• DATA FOR ANALYSIS:
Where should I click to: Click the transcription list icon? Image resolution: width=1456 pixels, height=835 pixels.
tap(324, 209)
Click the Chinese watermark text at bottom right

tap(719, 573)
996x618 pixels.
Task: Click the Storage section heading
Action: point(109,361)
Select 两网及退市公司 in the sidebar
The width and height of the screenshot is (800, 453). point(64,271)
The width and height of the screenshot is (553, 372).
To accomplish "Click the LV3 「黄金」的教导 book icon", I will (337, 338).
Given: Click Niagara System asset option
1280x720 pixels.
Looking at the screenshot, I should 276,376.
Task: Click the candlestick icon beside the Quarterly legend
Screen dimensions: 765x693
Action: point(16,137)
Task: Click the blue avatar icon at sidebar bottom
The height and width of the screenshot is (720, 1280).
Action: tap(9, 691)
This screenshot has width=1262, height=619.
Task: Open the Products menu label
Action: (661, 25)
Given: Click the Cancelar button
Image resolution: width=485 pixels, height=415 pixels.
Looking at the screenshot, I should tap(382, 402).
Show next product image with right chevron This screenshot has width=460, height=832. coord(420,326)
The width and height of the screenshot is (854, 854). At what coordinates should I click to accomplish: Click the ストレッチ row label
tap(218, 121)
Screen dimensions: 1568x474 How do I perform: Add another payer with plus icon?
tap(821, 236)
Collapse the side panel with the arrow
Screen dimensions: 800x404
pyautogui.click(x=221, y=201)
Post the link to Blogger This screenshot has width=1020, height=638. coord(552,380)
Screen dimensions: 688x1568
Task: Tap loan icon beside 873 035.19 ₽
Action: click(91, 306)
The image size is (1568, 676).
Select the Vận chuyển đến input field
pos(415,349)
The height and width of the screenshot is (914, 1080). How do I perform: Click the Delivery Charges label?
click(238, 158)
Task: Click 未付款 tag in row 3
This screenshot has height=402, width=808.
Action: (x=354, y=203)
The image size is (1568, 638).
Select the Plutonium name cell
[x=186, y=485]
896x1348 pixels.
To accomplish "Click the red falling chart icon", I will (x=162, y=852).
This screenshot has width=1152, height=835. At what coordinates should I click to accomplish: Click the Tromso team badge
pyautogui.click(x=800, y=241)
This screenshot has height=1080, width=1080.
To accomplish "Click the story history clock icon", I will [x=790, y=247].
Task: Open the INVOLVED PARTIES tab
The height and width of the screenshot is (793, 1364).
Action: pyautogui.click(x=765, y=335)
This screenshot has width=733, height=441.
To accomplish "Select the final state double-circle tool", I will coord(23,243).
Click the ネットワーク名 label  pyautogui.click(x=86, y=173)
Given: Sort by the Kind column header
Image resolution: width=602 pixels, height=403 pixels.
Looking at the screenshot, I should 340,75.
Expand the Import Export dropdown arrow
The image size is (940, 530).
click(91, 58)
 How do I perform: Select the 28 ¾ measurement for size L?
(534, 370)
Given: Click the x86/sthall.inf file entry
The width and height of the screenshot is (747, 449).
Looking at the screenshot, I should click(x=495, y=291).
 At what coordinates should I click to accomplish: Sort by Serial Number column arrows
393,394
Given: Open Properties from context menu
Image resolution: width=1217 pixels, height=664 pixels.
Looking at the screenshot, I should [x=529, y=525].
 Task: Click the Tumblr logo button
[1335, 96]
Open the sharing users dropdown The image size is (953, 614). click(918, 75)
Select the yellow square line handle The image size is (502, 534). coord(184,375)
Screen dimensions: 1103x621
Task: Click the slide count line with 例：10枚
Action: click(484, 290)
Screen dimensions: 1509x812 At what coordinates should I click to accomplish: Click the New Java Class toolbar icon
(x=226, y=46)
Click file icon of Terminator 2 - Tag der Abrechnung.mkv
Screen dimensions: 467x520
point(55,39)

• YOUR INSTRUCTIONS:
Write out the listing exactly from its first line to the line containing "Given: Click the Cancelar button". Both of those lines belong in the answer.

• WRITTEN SOLUTION:
Where should I click to: Click the transcription list icon? Image resolution: width=1456 pixels, height=835 pixels.
tap(324, 209)
Click the Chinese watermark text at bottom right

tap(719, 573)
996x618 pixels.
Task: Click the Storage section heading
Action: point(109,361)
Select 两网及退市公司 in the sidebar
The width and height of the screenshot is (800, 453). point(64,271)
The width and height of the screenshot is (553, 372).
To accomplish "Click the LV3 「黄金」的教导 book icon", I will (337, 338).
Given: Click Niagara System asset option
1280x720 pixels.
Looking at the screenshot, I should 276,376.
Task: Click the candlestick icon beside the Quarterly legend
Screen dimensions: 765x693
Action: point(16,137)
Task: Click the blue avatar icon at sidebar bottom
The height and width of the screenshot is (720, 1280).
Action: tap(9, 691)
This screenshot has width=1262, height=619.
Task: Open the Products menu label
Action: (661, 25)
Given: Click the Cancelar button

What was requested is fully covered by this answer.